Dengan perasaan hormat kepada Prabu Siliwangi di Pajajaran, saya berkata, bahwa
kerajaannya bukan nationale staat. Dengan persaan hormat kepada Prabu Sultan
Agung Tirtayasa, berkata, bahwa kerajaannya di Banten, meskipun merdeka, bukan
satu nationale staat. Dengan perasaan hormat kepada Sultan Hasanoedin di
Sulawesi yang telah membentuk kerajaan Bugis, saya berkata, bahwa tanah Bugis
yang merdeka itu bukan nationale staat.
Nationale staat
hanya Indonesia seluruhnya, yang telah berdiri dijaman Sri Wijaya dan Majapahit
dan yang kini pula kita harus dirikan bersama-sama. Karena itu, jikalau
tuan-tuan terima baik, marilah kita mengambil sebagai dasar Negara yang
pertama: Kebangsaan Indonesia. Kebangsaan Indonesia yang bulat! Bukan
kebangsaan Jawa, bukan kebangsaan Sumatera, bukan kebangsaan Borneo, Sulawesi,
Bali, atau lain-lain, tetapi kebangsaan Indonesia, yang bersama-sama menjadi
dasar satu nationale staat. Maaf, Tuan Lim Koen Hian, Tuan tidak mau akan
kebangsaan ? Di dalam pidato Tuan, waktu ditanya sekali lagi oleh Paduka Tuan
fuku-Kaityoo, Tuan menjawab: "Saya tidak mau akan kebangsaan".
TUAN LIM KOEN HIAN :
Bukan begitu. Ada sambungannya lagi.
TUAN SOEKARNO :
Kalau begitu, maaf, dan saya mengucapkan terima kasih, karena tuan Lim Koen
Hian pun menyetujui dasar kebangsaan. Saya tahu, banyak juga orang-orang
Tionghoa klasik yang tidak mau akan dasar kebangsaan, karena mereka memeluk
faham kosmopolitisme, yang mengatakan tidak ada kebangsaan, tidak ada bangsa.

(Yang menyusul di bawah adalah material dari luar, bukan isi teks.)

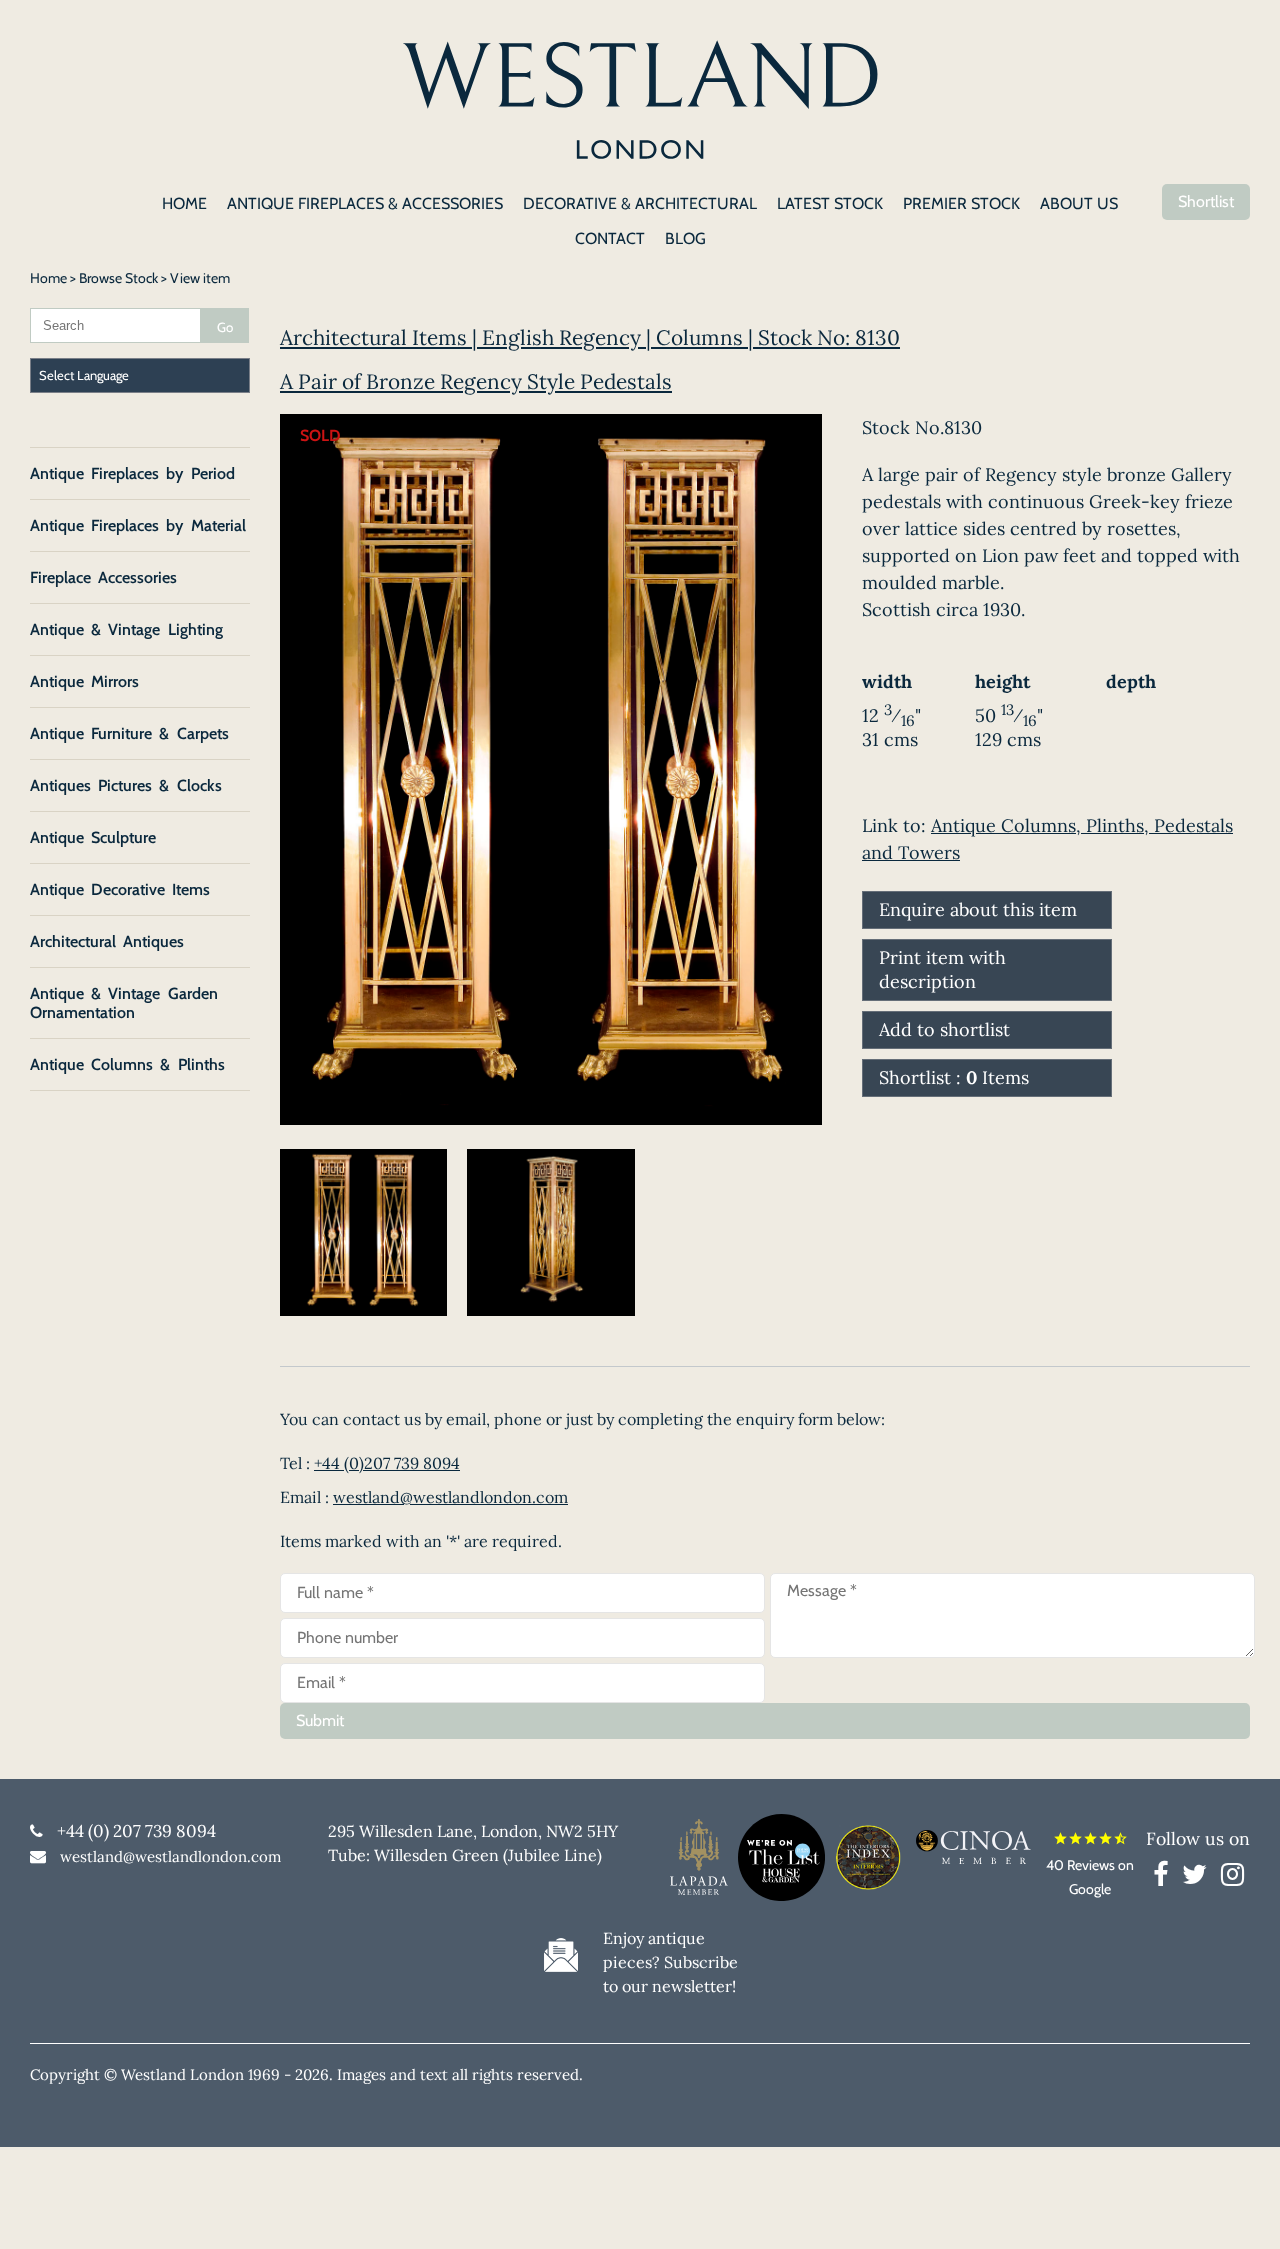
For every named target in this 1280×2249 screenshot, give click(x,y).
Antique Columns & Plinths (127, 1064)
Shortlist (1206, 201)
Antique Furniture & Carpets (129, 733)
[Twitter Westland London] (1199, 1878)
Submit (320, 1720)
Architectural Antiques (107, 941)
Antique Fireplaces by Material (138, 525)
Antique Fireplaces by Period (132, 473)
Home (48, 278)
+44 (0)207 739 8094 (387, 1463)
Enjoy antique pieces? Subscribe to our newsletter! (670, 1962)
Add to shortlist (944, 1029)
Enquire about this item (978, 909)
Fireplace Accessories (103, 577)
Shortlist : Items (954, 1077)
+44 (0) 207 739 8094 (136, 1831)
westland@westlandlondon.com (450, 1497)
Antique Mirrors (84, 681)
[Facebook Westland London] (1165, 1878)
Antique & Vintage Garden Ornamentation (124, 1003)
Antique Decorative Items (120, 889)
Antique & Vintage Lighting (126, 629)
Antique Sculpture (93, 837)
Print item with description (942, 969)
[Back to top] (1240, 2209)
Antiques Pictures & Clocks (126, 785)
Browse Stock (118, 278)
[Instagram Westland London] (1232, 1878)
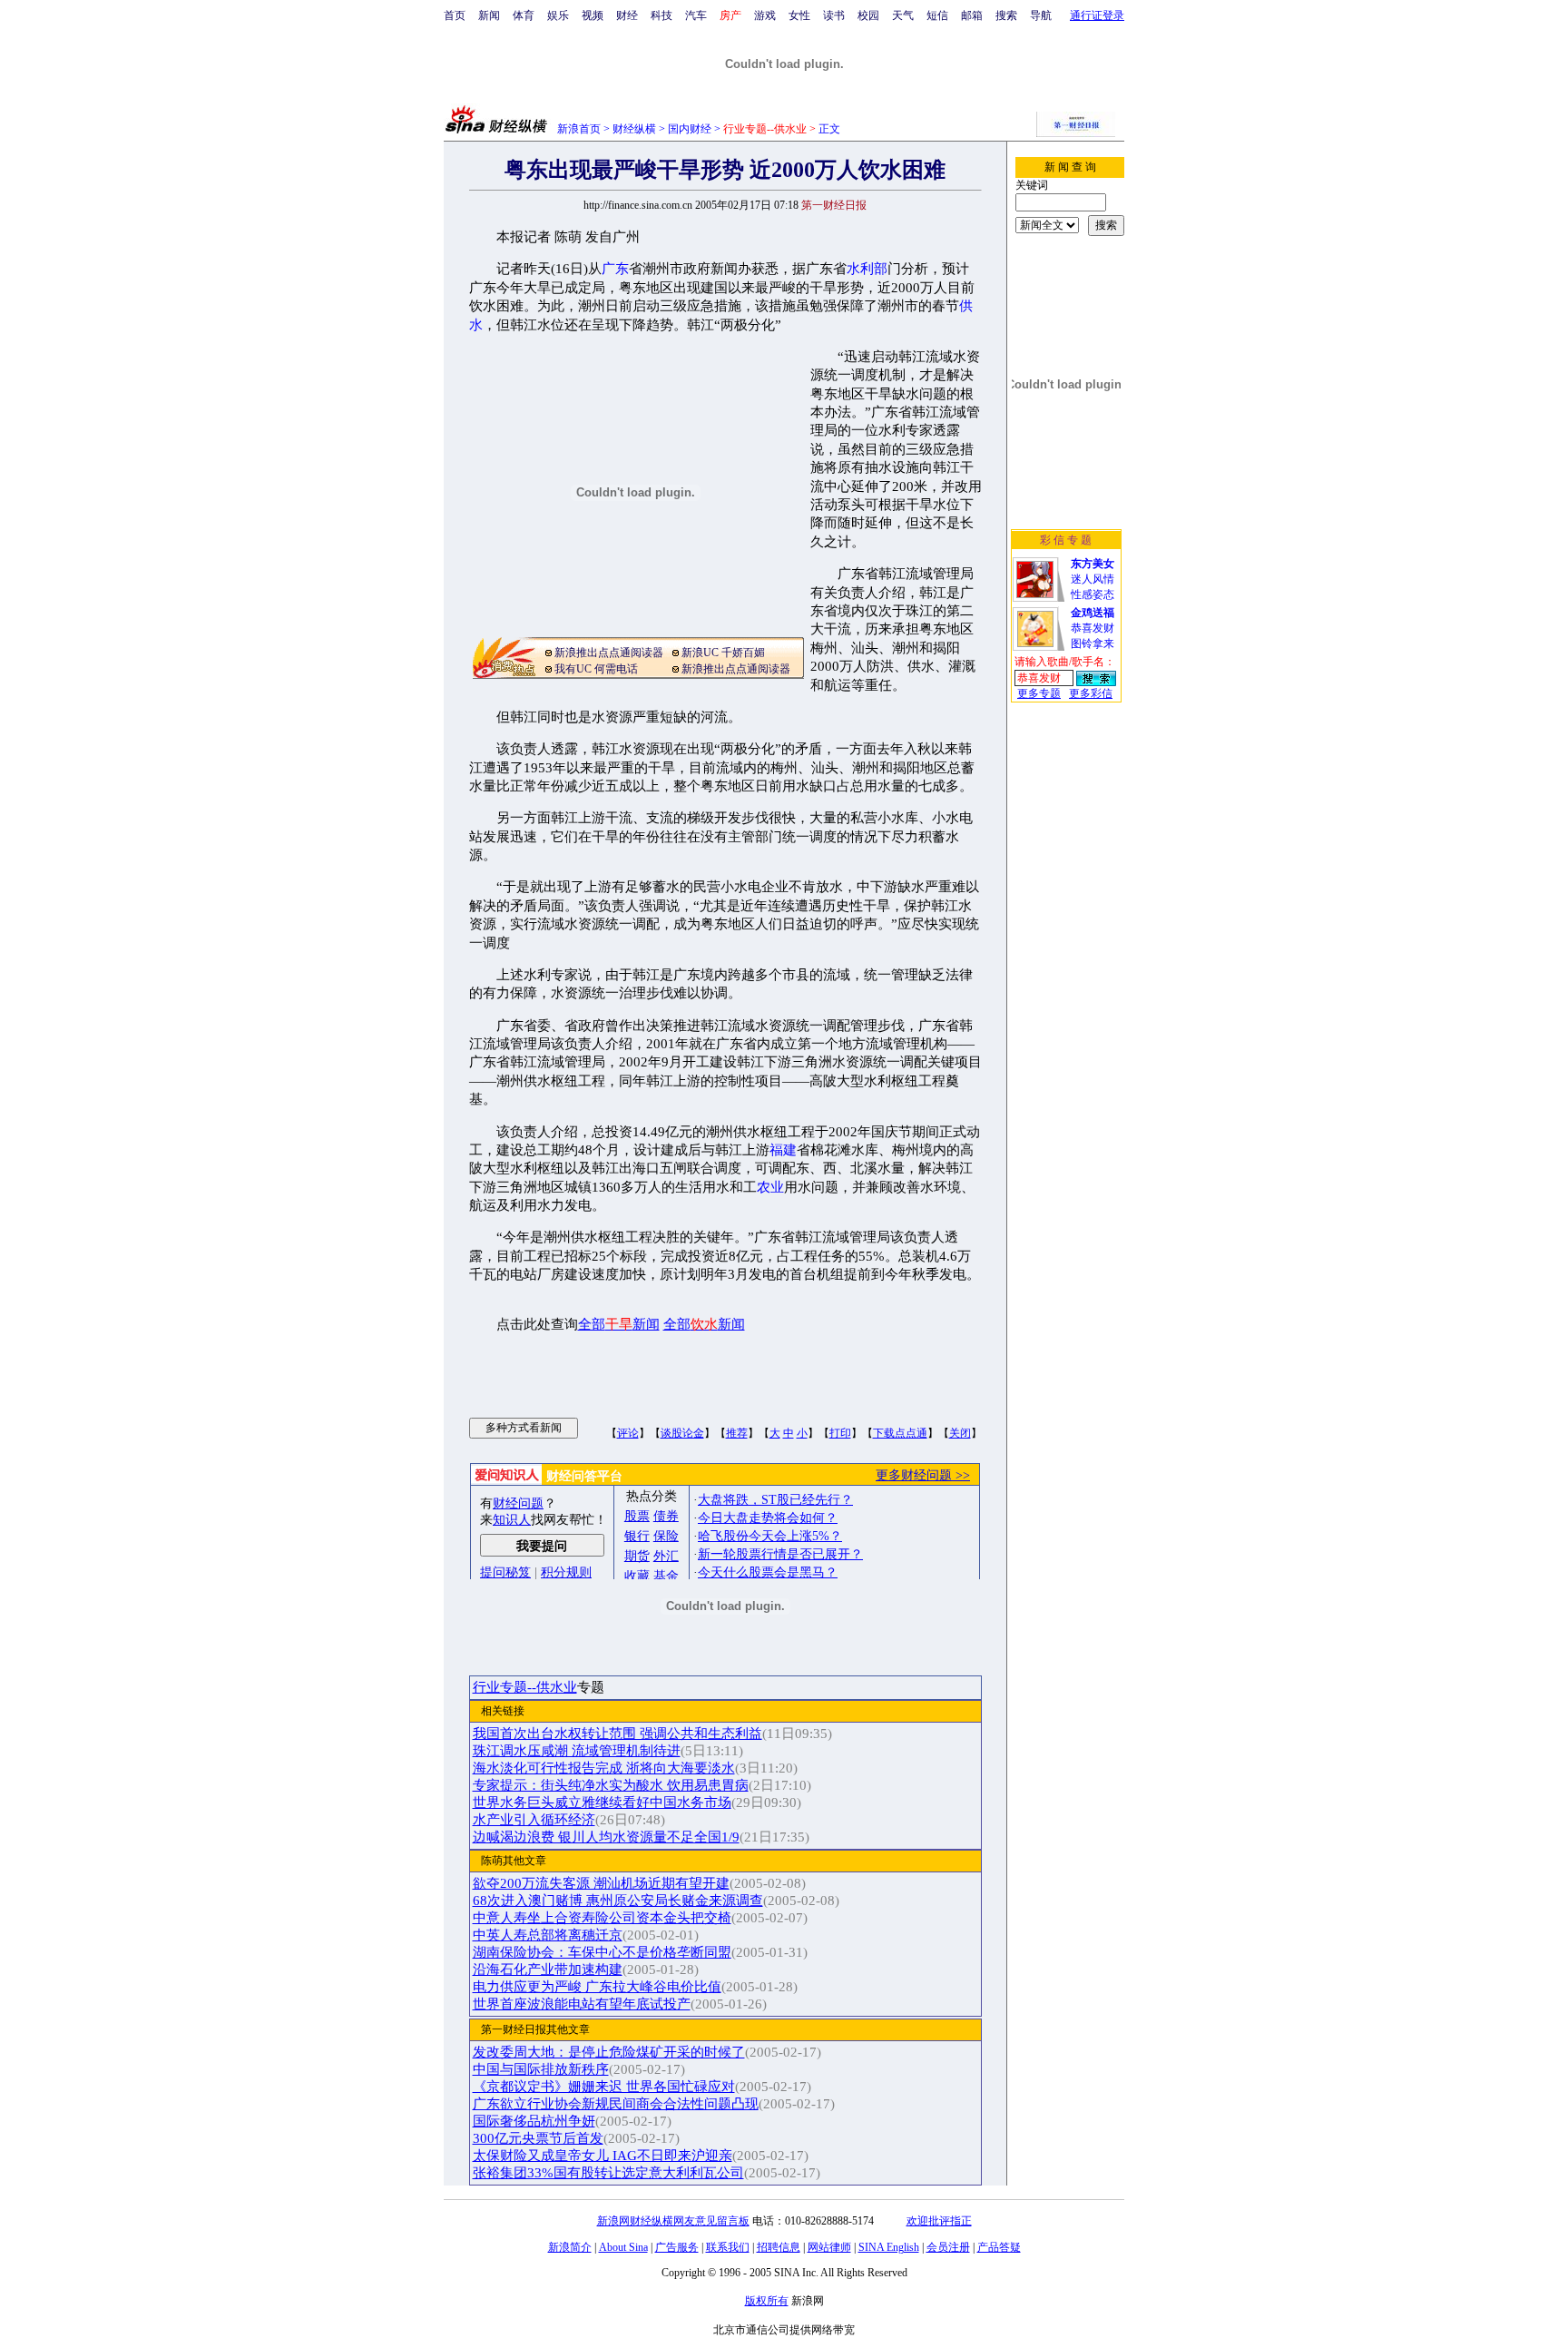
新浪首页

Bangsa Tionghoa dahulu banyak yang kena penyakit kosmopolitisme, sehingga
mereka berkata bahwa tidak ada bangsa Tionghoa, tidak ada bangsa Nippon, tidak
ada bangsa India, tidak ada bangsa Arab, tetapi semuanya
"menschheid", "peri kemanusiaan". Tetapi Dr. Sun Yat Sen bangkit,
memberi pengajaran kepada rakyat Tionghoa, bahwa ada kebangsaan Tionghoa! Saya
mengaku, pada waktu saya berumur 16 tahun, duduk di bangku sekolah
H.B.S.diSurabaya, saya dipengaruhi oleh seorang sosialis yang bernama A. Baars,
yang memberi pelajaran kepada saya, - katanya: jangan berfaham kebangsaan,
tetapi berfahamlah rasa kemanusiaan sedunia, jangan mempunyai rasa kebangsan
sedikitpun. Itu terjadi pada tahun 17. Tetapi pada tahun 1918, Alhamdulillah,
ada orang lain yang memperingatkan saya, - ialah Dr Sun Yat Sen! Di dalam
tulisannya "San Min Chu I" atau "The Three People's
Principles", saya mendapat pelajaran yang membongkar kosmopolitisme yang
diajarkan oleh A. Baars itu. Dalam hati saya sejak itu tertanamlah rasa
kebangsaan, oleh pengaruh "The Three People"s Principles" itu.
Maka oleh karena
itu, jikalau seluruh bangsa Tionghoa menganggap Dr. Sun Yat Sen sebagai
penganjurnya, yakinlah, bahwa Bung Karno juga seorang Indonesia yang dengan
perasaan hormat-sehormat-hormatnya merasa berterima kasih kepada Dr. Sun Yat
Sen, - sampai masuk kelobang kubur.
Prinsip
Kedua
Saudara-saudara.
Tetapi ........ tetapi ........... memang prinsip kebangsaan ini ada bahayanya!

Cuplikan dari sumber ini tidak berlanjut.